A replica of a 1-year-old woolly mammoth named Tunguska stands at the Arizona Geological Survey Map and Bookstore.


Some commercial properties change names and tenants so fast that it's hard to keep up. What is a clothing store one day might be a vacuum cleaner repair shop the next.

But for many longtime Tucsonans, the building on the northeast corner of East Fifth Street and North Craycroft Road will always be known as Star Drug.

It's now the home of a civil and structural engineering firm. But for more than 40 years, the 10,000-square-foot building was part of a local chain of drugstores that popped up throughout Tucson between 1953 and 1986.

Of those stores, however, Star Drug might have been the most well-known because of its trademark star perched on a pole on the roof next to its drive-through window.

"That was probably Bob Jensen's idea," retired pharmacist Marty Ronstadt said about one of the co-owners of Defender Drug Stores, of which Star Drug was a part. "He was a very innovative guy."

The star is still there, as is the drive-through bay and a marquee sign on the corner that marks the location of the long-gone Burcham Plaza, which that shopping center was once called.

"We like having that star up there," said Marcia Grenier, co-owner of Grenier Engineering, which has occupied the building since 2007. "It's like a landmark. We've had offers from people wanting to buy it, but we've said, 'No thanks.' "

Jensen, according to his obituary that ran in the Arizona Daily Star in 2002, and partner Lyle Crandall at one time owned nine stores in the Defender chain.

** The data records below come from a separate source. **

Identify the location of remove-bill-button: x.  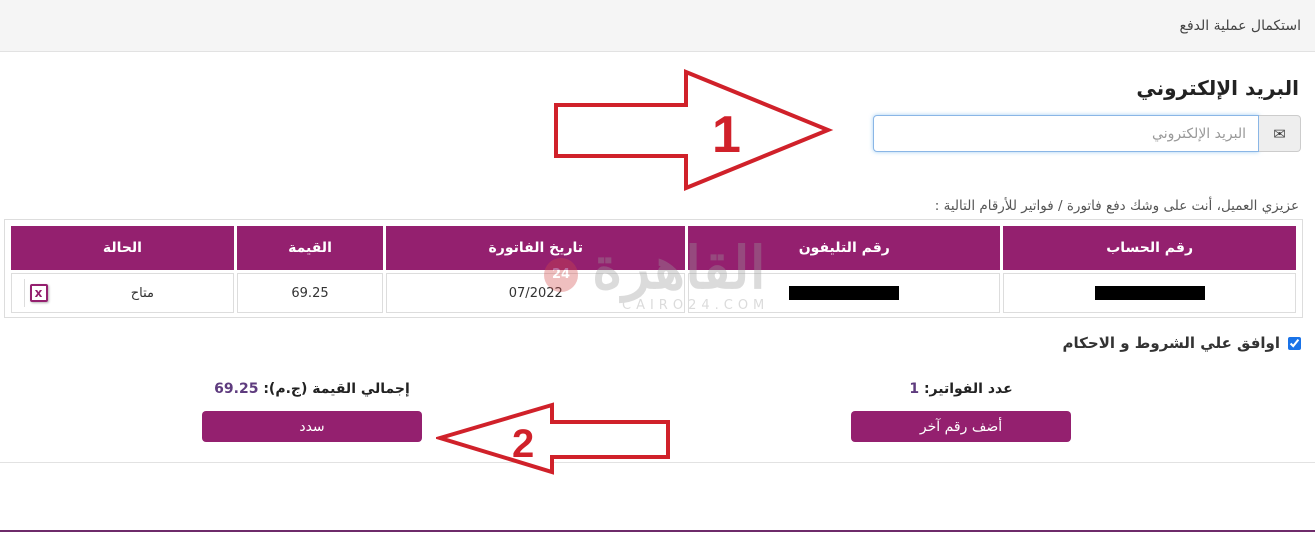
(38, 293).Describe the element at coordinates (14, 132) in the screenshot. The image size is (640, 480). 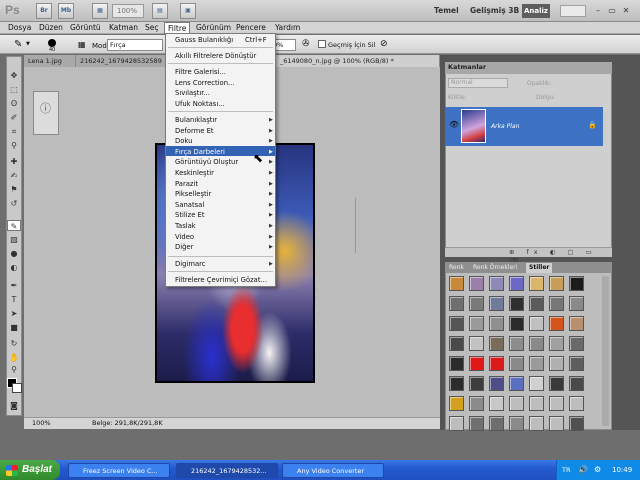
I see `crop-tool-icon: ⌗` at that location.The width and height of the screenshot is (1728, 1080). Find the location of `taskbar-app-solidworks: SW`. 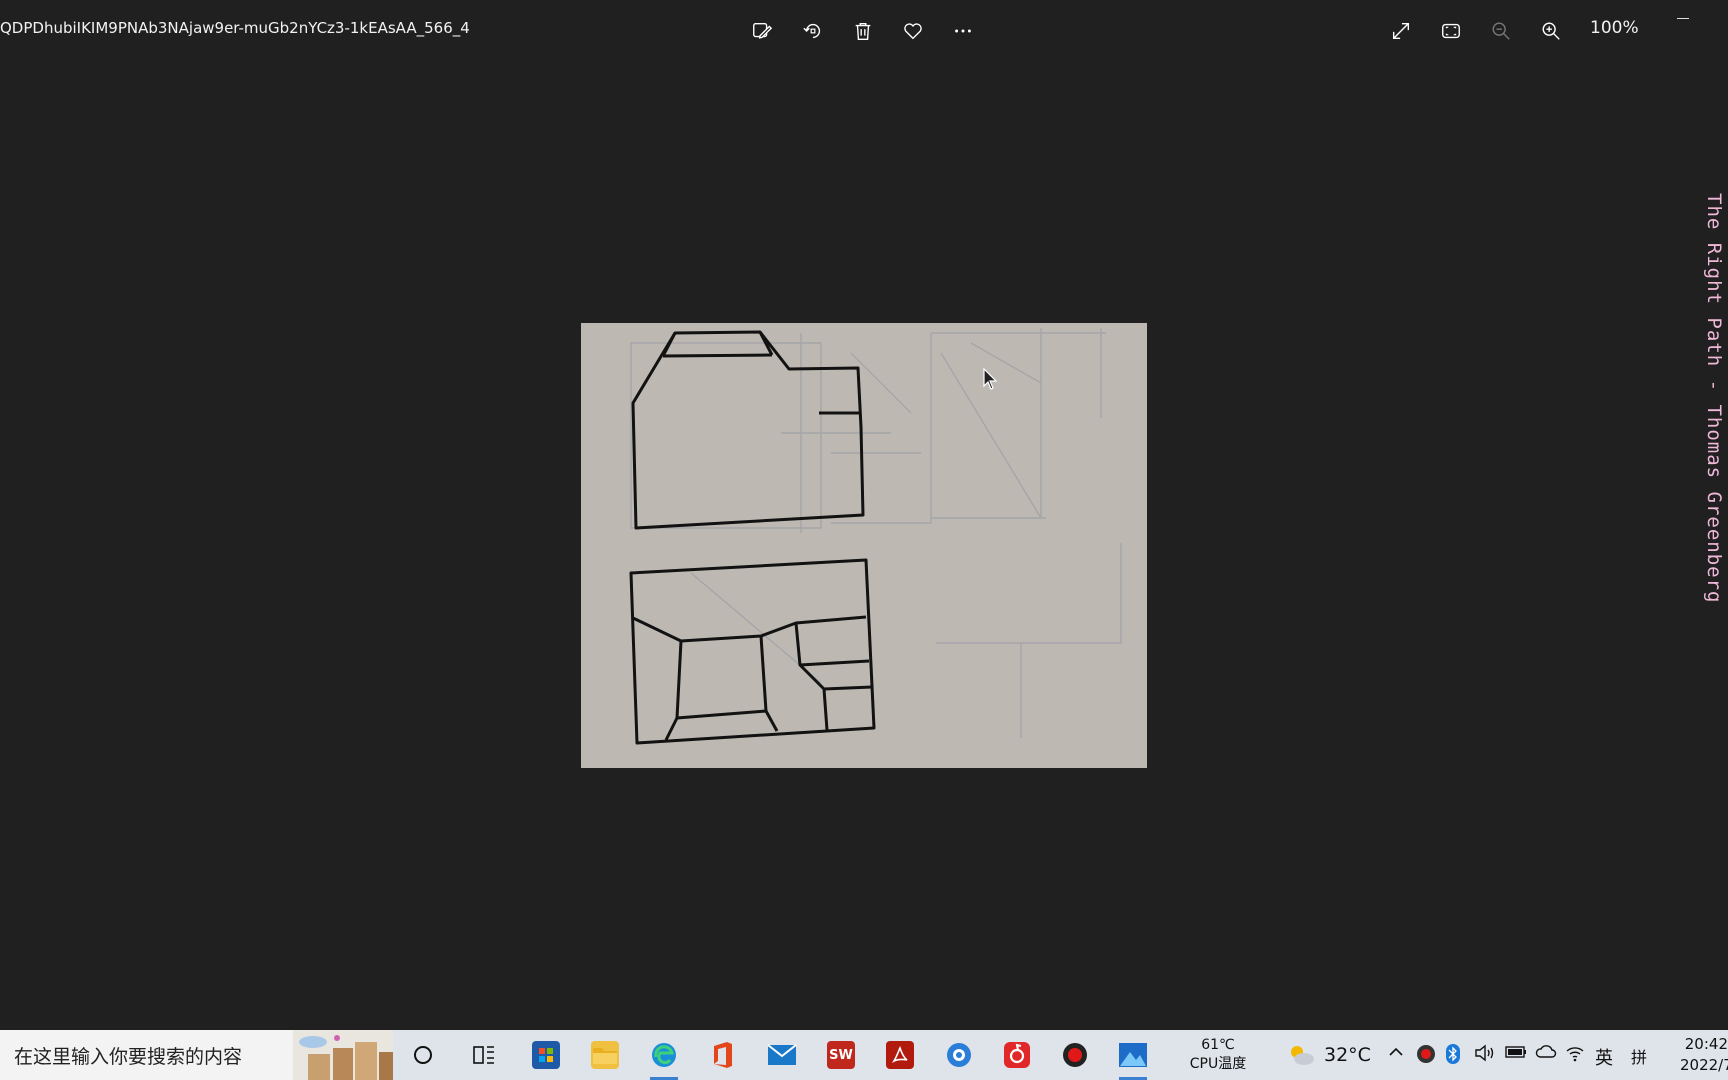

taskbar-app-solidworks: SW is located at coordinates (841, 1055).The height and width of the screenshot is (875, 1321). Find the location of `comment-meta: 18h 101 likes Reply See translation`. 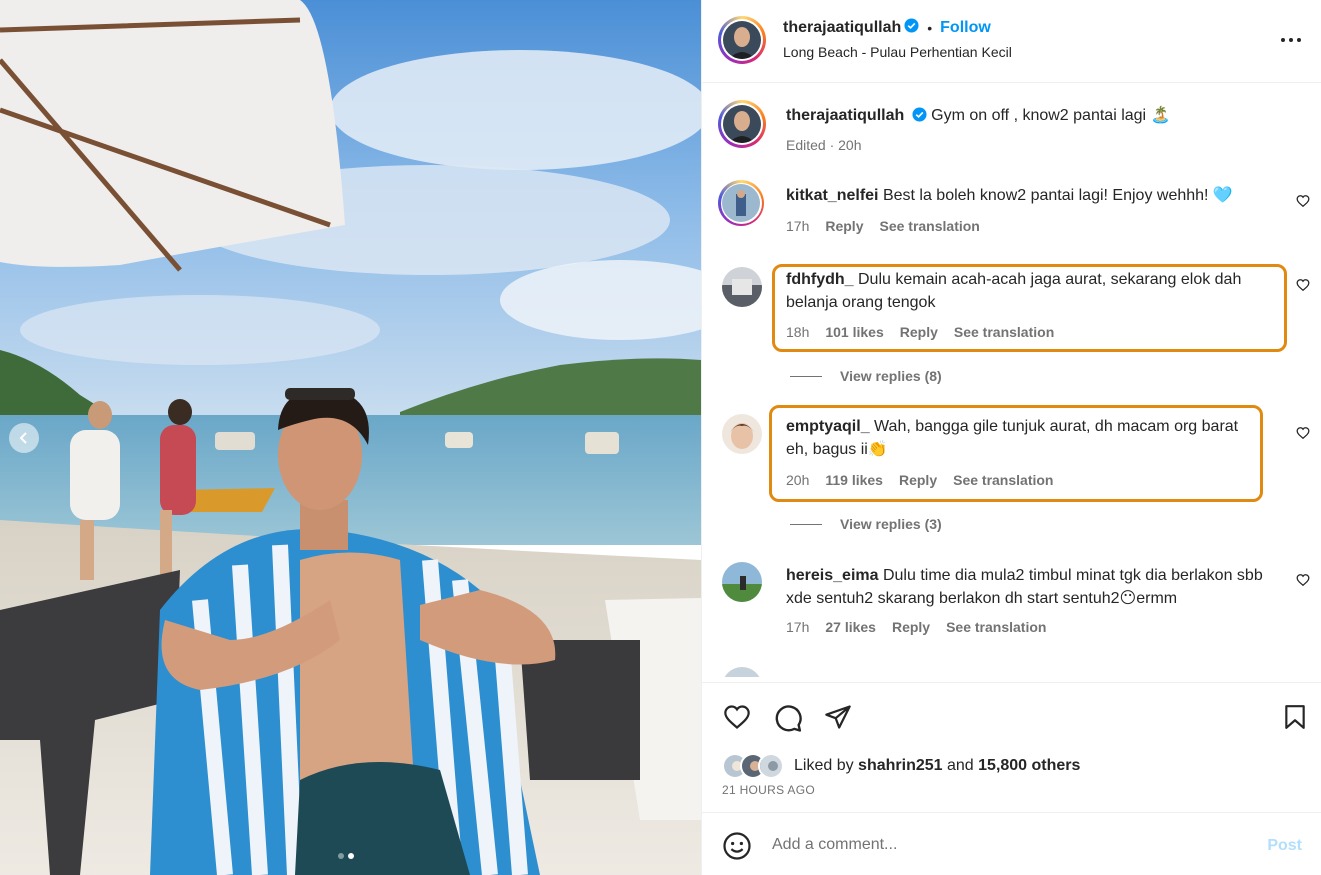

comment-meta: 18h 101 likes Reply See translation is located at coordinates (920, 332). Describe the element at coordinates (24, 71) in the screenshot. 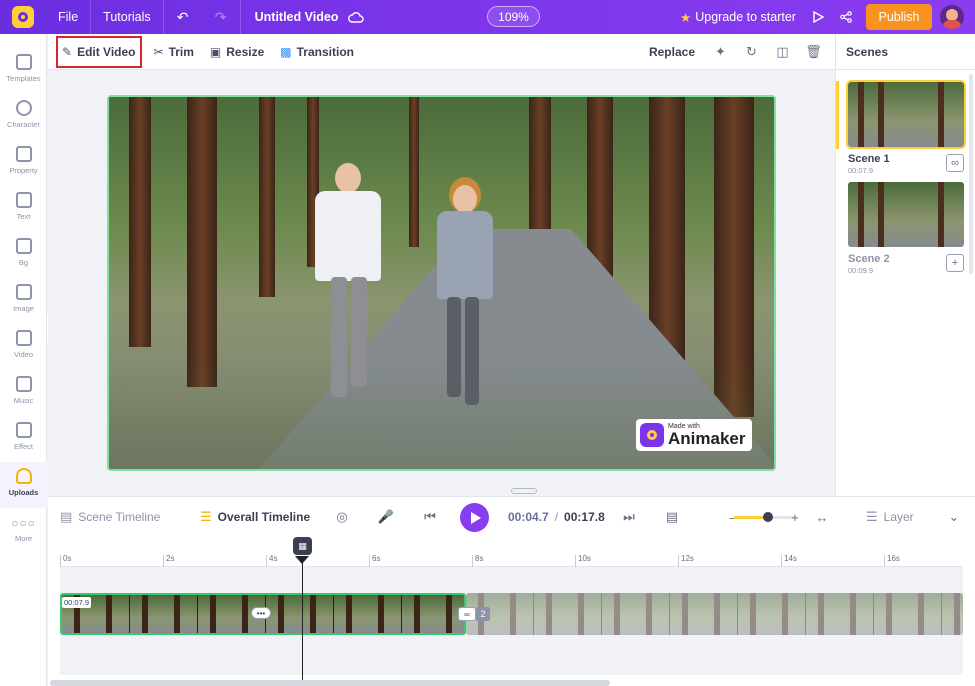

I see `sidebar-item-templates: Templates` at that location.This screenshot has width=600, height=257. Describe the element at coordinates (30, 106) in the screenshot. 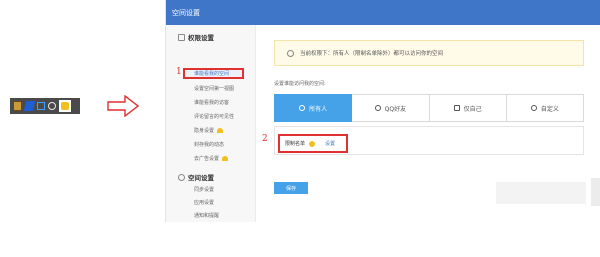

I see `blue-app-icon` at that location.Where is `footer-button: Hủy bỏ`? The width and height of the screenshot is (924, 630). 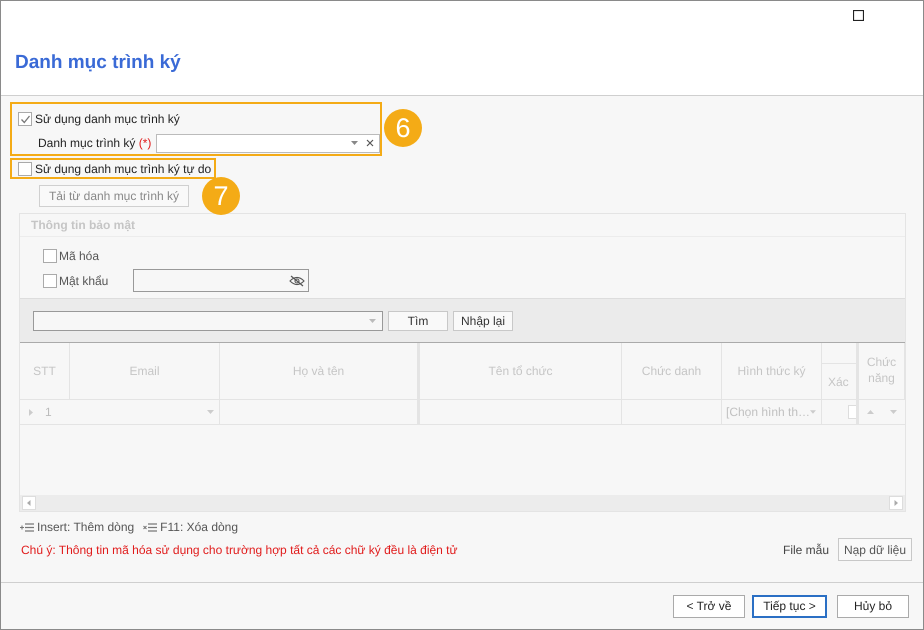 footer-button: Hủy bỏ is located at coordinates (873, 606).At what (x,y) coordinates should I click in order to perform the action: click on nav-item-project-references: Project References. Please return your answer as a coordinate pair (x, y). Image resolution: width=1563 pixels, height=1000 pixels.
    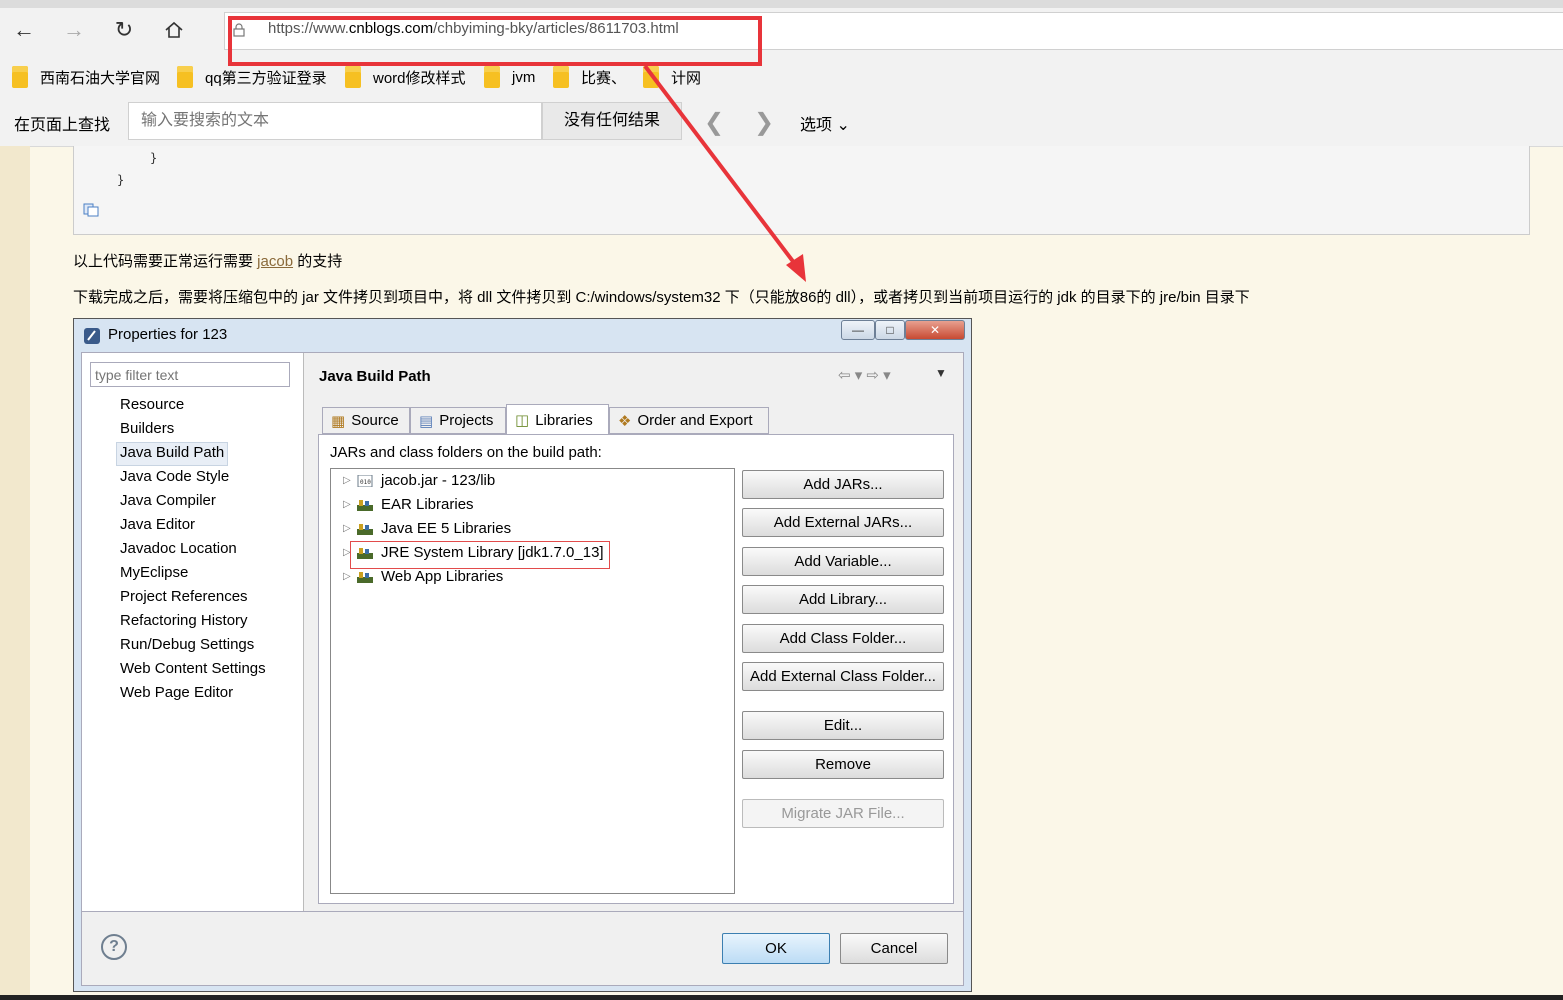
    Looking at the image, I should click on (184, 596).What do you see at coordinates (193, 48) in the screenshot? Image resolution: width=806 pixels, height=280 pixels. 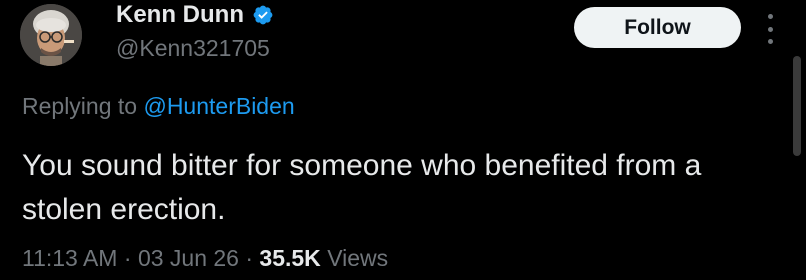 I see `author-handle: @Kenn321705` at bounding box center [193, 48].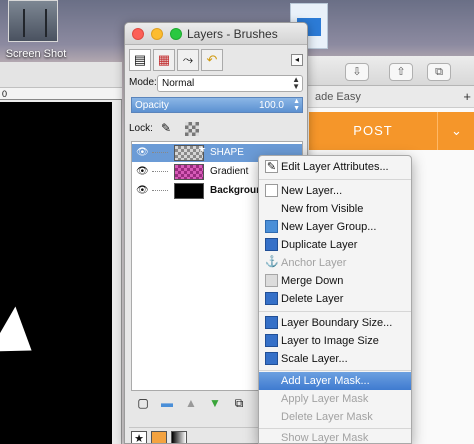 The width and height of the screenshot is (474, 444). What do you see at coordinates (272, 322) in the screenshot?
I see `boundary-size-icon` at bounding box center [272, 322].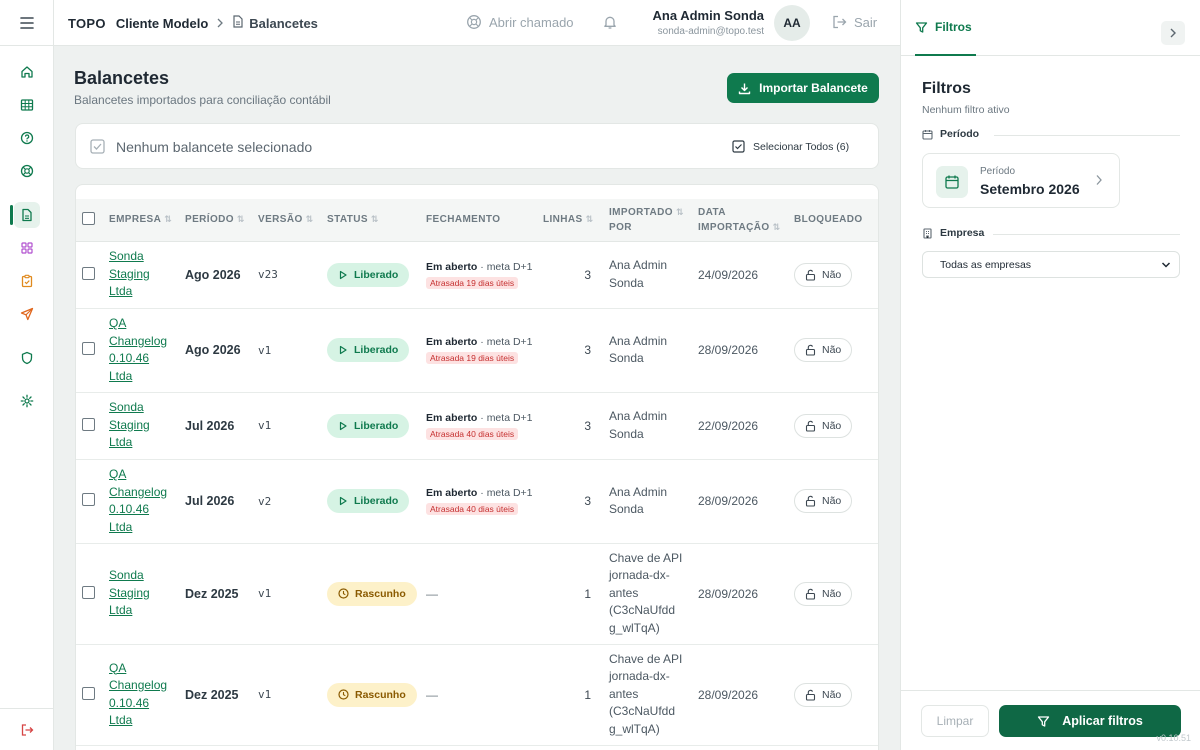 The height and width of the screenshot is (750, 1200). Describe the element at coordinates (472, 434) in the screenshot. I see `late-badge: Atrasada 40 dias úteis` at that location.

The two men eventually sold the stores in 1987 to SupeRX Drug Co., which eventually passed the stores on to other owners.

Star Drug's location was last a pharmacy in the early 2000s, when it was an Osco, according to city business records. That drugstore eventually moved a few miles west to Fifth Street and Alvernon Way, where it is now a CVS.

Grenier said the building housed a thrift store before she and her husband bought it in November 2006.

Despite the changes, she said, some people still stop by looking for the medical equipment that Star Drug was known for. "I remember one guy," Grenier said, "came in looking for a wheelchair."